Without an executive sponsor, it will be difficult to organize an event that attracts top talent. To find a sponsor, you must pitch a product idea or challenge that is both appealing and makes sense from a business perspective.
3

Define Success and Lay Ground Rules

You must set expectations for hackathon participants and judges alike. This means clearly defining success by creating a rubric to evaluate teams’ performances and outcomes. These parameters must be specific, measurable, actionable, relevant, and time bound. With this foundation, you must build a framework for variables such as team structure and ownership of topics.

A hackathon is a place for conversation to flow frankly and freely, where no idea or question is too small. To facilitate open and safe communication, it is essential to compile a team of SMEs and technical advisors to answer questions, guide participants, and assess outputs. This team should be strictly objective and neutral. SMEs should avoid caging creativity or restricting off-course ventures—encouraging unconventional approaches is the essence of these events.

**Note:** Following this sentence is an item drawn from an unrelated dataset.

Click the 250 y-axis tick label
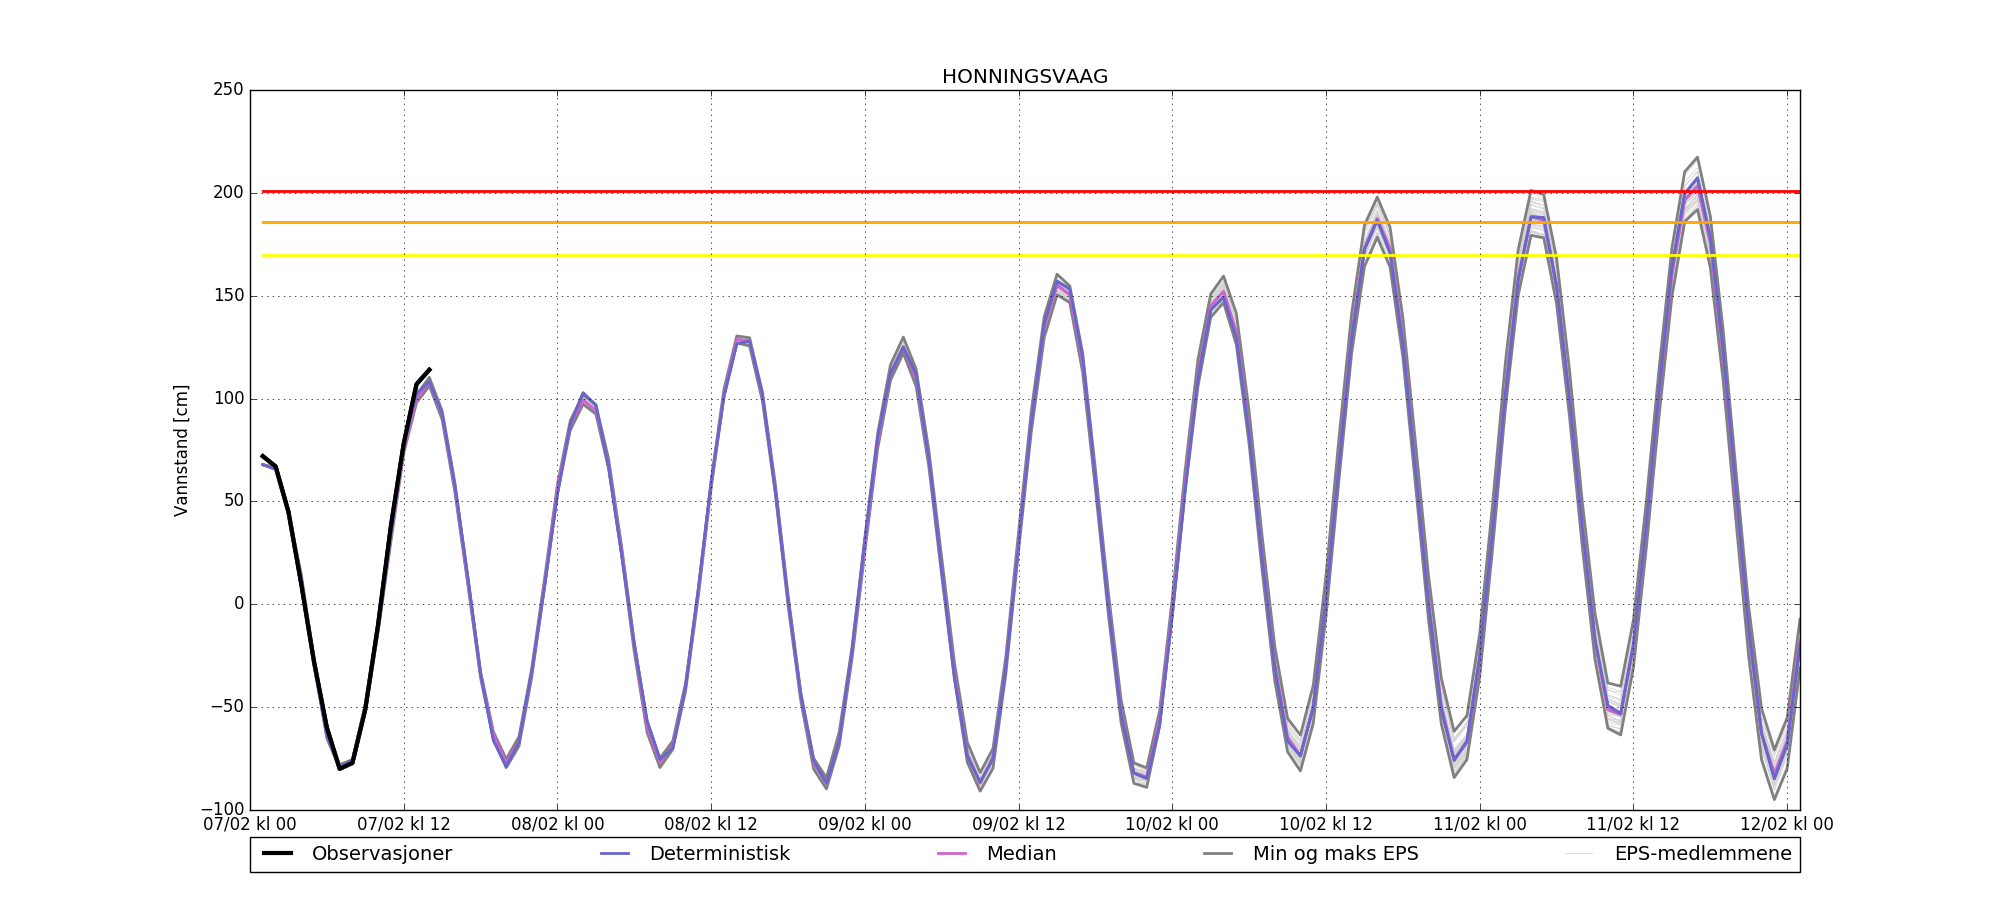Image resolution: width=2000 pixels, height=900 pixels. pyautogui.click(x=228, y=90)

During: Unleash Creativity

Once your hackathon begins, encourage participants to test the waters beyond the original question. The ultimate objective of a hackathon is not answering the problem statement or central question, but solving the problem at hand.

1

Set the Stage

Hackathons bring a wide array of developers, programmers, and coders under one roof and provide them free rein to bring their ideas to life within a set period. In practice, the events often feel more like Comic-Con than an enterprise retreat.

Over time, hackathons have also become increasingly thematic in nature, often extending beyond physical spaces. As digital innovations break new ground every day, a hackathon environment can even include an online forum and new virtual platforms as well. Ultimately, the idea is to make participants feel comfortable and ensure that cutting edge technological innovation is supported in a semi-formal environment.

2

Remind Teams to Document

Participating teams must document their assumptions, key findings, recommendations, workflows, wireframes, and UI/UX designs. They should be able to mine data and churn relevant insights in real time using advanced tools and methodologies. Similarly, a mock-up of how the minimum viable product (MVP) becomes fully operable within the larger scheme of operations should be mandatory. This will establish that the output will yield the expected results when fully developed and integrated into the system.

After: Reap the Harvest

The event is over. The prototype is ready and approved. The hackathon has successfully concluded. Or has it?

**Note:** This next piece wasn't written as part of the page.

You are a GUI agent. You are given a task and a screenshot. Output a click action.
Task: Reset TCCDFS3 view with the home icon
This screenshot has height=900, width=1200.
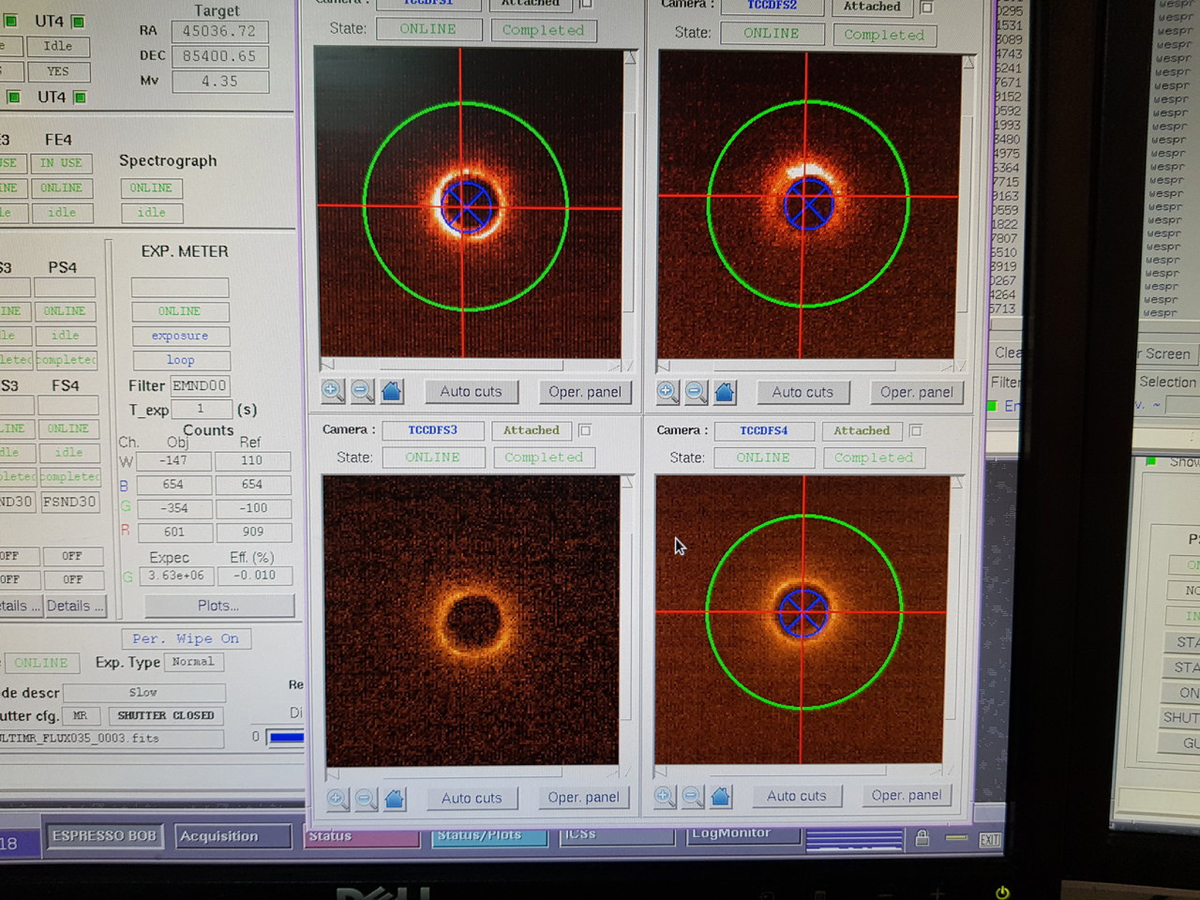pos(395,798)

While hackathons provide a platform for recognizing talent and even creating start-up founders, the goal is to birth ideas that change the business. Hackathons provide a space for innovators to collaborate with each other and deliver real, consumable outputs outside the bounds of corporate regulations and employer policies. So, after the hackathon is the time to reap the harvest.

1

Pilot the MVP

Identify the near-term application of the MVP and conduct a pilot run. The pilot should be robust enough to test the prototype’s value against pre-defined success criteria and reveal the requirements for high-level investments and operating-model implications.
2

Create a Hackathon-Inspired Culture

The intrinsic value of a hackathon does not lie solely in its resulting innovations. While the creation of any new product, service, or processes is key to a successful hackathon, a greater victory lies in embedding a hackathon-inspired culture within development teams. By incorporating hackathon-inspired lessons into regular workflows, organizations will be surprised how much more they can achieve.

In Conclusion

The popular messaging apps GroupMe and Gmail and the mobile app development framework Apache Cordova have something interesting in common. Yes, they are owned by technology behemoths—Microsoft, Google, and Adobe, respectively—but more importantly, all three were founded as a direct result of hackathons.

Businesses, government agencies, and even social collectives have increasingly embraced hackathons as a powerful means to fast-track innovation, reduce turnaround time, and drive organizational agility. These events are key for pushing technology into new paradigms now and into the future.